Thomas Chen has been awarded an NSF Fellowship as part of the Graduate Research Fellowship Program to pursue his research in the design of efficient artificial neural networks for computer vision.
Computer vision is used in a wide range of applications, including mobile devices and sensor nodes for context-aware image recognition, security cameras, and micro unmanned aerial vehicles (UAV) for wide-area surveillance. Better understanding of human vision processes and neural networks has led to advances in the design of algorithms used in these applications.
One important difference between the way human neural networks and computers work is the way they process information. Neural networks operate in parallel to solve problems, whereas computers operate through a series of single instructions.
Implementing artificial neural networks on a computer for practical problems has not shown great promise due to interconnect complexities and the need for extremely high memory bandwidth.
Thomas and his group are working to improve upon artificial neural network design through a process called sparse coding.
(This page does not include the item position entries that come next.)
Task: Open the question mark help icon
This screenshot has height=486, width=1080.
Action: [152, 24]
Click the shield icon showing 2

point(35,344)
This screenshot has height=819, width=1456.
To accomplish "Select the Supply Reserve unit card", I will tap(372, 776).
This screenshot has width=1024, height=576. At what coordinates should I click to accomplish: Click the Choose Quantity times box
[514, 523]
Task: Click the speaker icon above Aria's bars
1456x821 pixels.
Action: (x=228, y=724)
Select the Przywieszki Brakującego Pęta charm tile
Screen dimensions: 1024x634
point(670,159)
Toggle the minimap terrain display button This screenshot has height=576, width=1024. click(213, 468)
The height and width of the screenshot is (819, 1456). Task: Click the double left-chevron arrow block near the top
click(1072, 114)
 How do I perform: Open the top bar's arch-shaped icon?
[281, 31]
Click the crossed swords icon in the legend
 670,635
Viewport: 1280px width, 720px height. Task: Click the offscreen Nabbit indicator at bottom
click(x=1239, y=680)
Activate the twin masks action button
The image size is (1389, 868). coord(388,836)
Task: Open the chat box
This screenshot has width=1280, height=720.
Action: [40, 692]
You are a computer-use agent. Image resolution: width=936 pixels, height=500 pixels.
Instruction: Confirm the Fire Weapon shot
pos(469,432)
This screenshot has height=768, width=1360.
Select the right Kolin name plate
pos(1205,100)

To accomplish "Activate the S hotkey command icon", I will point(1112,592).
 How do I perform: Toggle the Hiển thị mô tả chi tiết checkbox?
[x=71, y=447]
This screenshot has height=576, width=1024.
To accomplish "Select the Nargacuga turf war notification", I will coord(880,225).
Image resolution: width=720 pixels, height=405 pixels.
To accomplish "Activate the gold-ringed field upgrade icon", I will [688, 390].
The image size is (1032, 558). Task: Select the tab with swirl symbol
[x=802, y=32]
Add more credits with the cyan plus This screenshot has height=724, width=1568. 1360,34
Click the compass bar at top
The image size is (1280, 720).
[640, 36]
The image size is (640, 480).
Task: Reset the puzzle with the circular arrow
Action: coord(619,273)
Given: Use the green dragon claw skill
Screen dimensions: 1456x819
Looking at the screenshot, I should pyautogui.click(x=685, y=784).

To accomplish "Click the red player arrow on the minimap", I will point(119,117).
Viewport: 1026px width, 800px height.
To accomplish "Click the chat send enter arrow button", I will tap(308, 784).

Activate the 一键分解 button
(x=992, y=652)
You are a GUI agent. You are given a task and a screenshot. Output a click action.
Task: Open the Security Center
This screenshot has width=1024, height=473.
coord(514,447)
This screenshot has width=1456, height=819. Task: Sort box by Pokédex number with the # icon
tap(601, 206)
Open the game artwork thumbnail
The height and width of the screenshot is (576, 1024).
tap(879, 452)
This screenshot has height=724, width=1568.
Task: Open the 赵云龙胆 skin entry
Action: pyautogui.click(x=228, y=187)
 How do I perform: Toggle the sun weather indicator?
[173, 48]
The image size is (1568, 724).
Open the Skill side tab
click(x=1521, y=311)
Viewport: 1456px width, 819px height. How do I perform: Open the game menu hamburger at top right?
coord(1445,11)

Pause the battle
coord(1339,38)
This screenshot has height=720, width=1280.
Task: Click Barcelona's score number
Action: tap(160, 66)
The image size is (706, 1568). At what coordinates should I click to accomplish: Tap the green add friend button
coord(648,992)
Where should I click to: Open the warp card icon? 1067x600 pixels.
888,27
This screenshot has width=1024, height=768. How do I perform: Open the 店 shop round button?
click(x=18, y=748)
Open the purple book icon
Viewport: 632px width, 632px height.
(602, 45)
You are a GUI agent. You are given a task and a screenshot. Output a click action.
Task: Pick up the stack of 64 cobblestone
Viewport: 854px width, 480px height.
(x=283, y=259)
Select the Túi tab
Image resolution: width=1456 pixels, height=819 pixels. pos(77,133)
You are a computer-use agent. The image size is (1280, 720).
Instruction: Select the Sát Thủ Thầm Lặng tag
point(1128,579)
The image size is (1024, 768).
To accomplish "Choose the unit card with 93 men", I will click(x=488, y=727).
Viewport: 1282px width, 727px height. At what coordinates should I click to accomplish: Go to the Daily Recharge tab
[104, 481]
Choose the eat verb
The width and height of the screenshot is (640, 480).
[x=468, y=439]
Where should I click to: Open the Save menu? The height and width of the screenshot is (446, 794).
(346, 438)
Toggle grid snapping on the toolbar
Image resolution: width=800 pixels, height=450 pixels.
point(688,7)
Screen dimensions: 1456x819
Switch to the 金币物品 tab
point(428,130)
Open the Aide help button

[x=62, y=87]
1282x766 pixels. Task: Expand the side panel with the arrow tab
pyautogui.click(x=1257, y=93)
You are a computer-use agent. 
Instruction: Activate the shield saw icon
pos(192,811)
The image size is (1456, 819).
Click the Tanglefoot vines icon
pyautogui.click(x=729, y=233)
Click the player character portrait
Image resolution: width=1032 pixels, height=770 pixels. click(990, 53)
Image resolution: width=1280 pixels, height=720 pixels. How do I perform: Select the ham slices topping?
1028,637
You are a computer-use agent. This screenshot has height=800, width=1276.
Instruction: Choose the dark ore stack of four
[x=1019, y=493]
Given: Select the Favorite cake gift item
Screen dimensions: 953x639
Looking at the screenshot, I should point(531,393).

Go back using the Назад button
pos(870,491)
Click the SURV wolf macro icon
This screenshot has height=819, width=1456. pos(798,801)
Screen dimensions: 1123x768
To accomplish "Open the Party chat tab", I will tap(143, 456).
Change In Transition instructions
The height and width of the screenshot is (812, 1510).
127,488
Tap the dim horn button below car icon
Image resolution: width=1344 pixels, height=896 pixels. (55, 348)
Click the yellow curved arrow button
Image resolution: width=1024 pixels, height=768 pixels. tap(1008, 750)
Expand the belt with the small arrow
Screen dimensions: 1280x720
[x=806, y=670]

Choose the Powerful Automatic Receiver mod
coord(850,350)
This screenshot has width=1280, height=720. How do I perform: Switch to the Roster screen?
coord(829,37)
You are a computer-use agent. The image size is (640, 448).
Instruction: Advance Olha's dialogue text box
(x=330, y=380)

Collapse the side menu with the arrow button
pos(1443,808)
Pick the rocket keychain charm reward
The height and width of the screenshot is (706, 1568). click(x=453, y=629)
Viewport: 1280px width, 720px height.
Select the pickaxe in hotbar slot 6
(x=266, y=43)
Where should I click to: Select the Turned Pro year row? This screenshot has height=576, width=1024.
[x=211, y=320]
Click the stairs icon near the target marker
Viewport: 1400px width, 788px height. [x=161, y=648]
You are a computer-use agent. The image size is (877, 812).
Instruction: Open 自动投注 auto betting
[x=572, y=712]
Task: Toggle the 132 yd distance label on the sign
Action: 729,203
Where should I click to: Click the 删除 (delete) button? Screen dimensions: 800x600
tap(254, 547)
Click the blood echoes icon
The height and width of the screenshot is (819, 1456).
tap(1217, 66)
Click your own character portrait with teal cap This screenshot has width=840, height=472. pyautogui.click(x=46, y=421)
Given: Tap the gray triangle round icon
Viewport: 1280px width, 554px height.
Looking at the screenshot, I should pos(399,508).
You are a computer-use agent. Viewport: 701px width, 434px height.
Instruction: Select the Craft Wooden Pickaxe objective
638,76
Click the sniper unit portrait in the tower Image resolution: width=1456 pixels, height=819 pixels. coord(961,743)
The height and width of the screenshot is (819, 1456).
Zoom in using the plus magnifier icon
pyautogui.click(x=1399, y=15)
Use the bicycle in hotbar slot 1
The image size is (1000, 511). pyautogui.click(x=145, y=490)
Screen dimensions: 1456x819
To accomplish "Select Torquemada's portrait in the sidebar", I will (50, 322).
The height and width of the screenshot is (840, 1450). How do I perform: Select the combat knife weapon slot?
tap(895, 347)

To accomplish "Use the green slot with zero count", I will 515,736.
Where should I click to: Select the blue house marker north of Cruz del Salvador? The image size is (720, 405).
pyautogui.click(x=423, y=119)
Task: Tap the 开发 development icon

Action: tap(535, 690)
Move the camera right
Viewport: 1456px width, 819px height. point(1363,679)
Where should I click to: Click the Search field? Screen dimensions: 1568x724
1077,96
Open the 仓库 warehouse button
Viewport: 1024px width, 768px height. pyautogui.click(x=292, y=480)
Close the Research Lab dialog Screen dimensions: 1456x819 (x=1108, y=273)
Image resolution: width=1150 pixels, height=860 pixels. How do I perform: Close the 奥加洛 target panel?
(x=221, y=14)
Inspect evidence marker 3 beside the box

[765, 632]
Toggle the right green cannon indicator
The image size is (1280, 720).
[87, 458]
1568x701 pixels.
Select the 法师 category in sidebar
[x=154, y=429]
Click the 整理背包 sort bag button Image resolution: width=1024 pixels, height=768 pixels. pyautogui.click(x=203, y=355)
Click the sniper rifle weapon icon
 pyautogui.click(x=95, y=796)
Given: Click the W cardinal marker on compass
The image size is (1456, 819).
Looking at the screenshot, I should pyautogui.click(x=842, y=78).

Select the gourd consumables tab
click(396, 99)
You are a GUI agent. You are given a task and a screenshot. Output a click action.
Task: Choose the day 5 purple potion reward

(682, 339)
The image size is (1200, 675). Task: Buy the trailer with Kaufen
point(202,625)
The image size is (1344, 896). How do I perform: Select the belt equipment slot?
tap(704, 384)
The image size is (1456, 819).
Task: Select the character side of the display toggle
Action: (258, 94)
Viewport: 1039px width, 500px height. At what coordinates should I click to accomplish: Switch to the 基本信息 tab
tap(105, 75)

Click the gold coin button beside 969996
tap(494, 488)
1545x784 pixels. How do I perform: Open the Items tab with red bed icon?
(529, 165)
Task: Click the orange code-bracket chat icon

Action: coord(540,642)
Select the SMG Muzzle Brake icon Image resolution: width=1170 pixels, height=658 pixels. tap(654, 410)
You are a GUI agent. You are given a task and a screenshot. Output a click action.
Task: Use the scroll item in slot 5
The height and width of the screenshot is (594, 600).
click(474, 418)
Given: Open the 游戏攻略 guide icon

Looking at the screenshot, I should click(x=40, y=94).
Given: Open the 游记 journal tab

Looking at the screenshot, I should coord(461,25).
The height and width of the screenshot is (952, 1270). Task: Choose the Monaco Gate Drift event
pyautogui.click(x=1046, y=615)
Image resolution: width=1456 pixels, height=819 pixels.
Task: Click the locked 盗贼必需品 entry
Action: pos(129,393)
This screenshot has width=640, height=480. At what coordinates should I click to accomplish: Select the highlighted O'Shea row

Basically, if you keep the activity of the artificial neural network very sparse, sending only very important information, then you don’t need to process as much information at a time, which enhances efficiency and saves power.
Thomas and his group were able to design custom hardware architectures for efficient and high-performance implementations of a sparse coding algorithm called the sparse and independent local network (SAILnet).
This research was published in the paper, Efficient Hardware Architecture for Sparse Coding, by Jung Kuk Kim, Phil Knag, Thomas Chen, and Zhengya Zhang, IEEE Transactions on Signal Processing, Vol. 62, no. 16, August 15, 2014.
Building upon this work, Thomas and the group developed a 65nm CMOS ASIC to implement feature extraction using bus-ring architecture. Feature extraction is a key problem in image processing, involving the identification of edges and regions in an image. Their final chip took up an area of 3.06 mm2, and achieved an inference throughput of 1.24Gpixel per second at 1.0V and 310MHz.
The group presented their results at the 2014 IEEE Symposium on VLSI Circuits, and subsequently published the paper, A Sparse Coding Neural Network ASIC With On-Chip Learning for Feature Extraction and Encoding, by Phil Knag, Jung Kuk Kim, Thomas Chen, and Zhengya Zhang, IEEE Journal of Solid-State Circuits, Vol. 50, no. 4, April 2015.
Thomas is a 2nd year electrical engineering Ph.D. student working under the direction of Prof. Zhengya Zhang. He received his bachelor’s degree from the University of Michigan in 2013, specializing in VLSI design.
His research interests are in high-speed and low-power VLSI circuits and systems. He enjoys the way his current research touches on neural science, digital signal processing, and VLSI all at the same time. He also enjoys the combination of hands-on work with programming that comes with his research.